– А почему вы не клянетесь своим здоровьем? – спросила я.
И ответила голосом мэра:
– Потому что чужое здоровье для меня дороже, чем свое собственное!
Зал задергался, как от щекотки. Он не поверил мэру. И, кажется, вообще не поверил, что чужое может быть дороже, чем собственное.
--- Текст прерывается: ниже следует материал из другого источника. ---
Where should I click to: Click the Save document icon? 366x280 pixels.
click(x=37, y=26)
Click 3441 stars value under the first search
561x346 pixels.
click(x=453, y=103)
Это было вершиной или, как выразился ведущий, «эпицентром» моего успеха. С эпицентрами, как известно, неразлучны вулканы и землетрясения... Поэтому я догадалась, что ведущий, ожидая от меня извержений, предпочел, чтобы лава затопила кого-то в моем городе, а не в его передаче.
Номер я показала дважды, что вообще-то на телевидении делать не полагается. Но я же была «открытием» и чувствовала потребность открытия совершать! Тем более что многие в студии хватались не только за животы, но и за сердца, как родственники мэра, которых я в то время изображала.
Потом выступали другие таланты, талантливость которых я от волнения не заметила. Потому что внезапно, задним числом, сообразила, что меня видела вся страна. И другие страны тоже могли увидеть... Если бы я об этом подумала раньше, то от страха ничего остроумного у меня бы не получилось: когда внутрь «входит» страх, наружу «выходит» оцепенение. Это бабушка мне давно объяснила. И добавила: «Люди, образно говоря, умирают от смеха, а смех умирает от страха...» Она всегда очень образно мыслила.
Потом дверь осторожно, как бы на цыпочках приоткрылась и в нее, тоже на цыпочках, просунулось мамино лицо... Она поманила меня пальцем.
В вестибюле же ко мне не кинулся, а прямо-таки ринулся человек, состоявший в основном как бы из двух шаров: один, поменьше, был головой, а другой, побольше, – туловищем. Я незаметно училась у бабушки образно мыслить. Как известно, легко перенимается все плохое, а я старалась перенимать у бабушки все хорошее. Или хоть что-нибудь...
Оба шара накатились на меня одновременно:
– Я о тебе мечтал!
Это напомнило мне директрису... Но она обожала или, в крайнем случае, любила почти всех. А он, как вскоре выяснилось, мечтал исключительно обо мне. И я ощутила, что гораздо приятнее, когда тебя обожают или мечтают о тебе не в числе других, а, как говорят, «персонально» или «в порядке исключения».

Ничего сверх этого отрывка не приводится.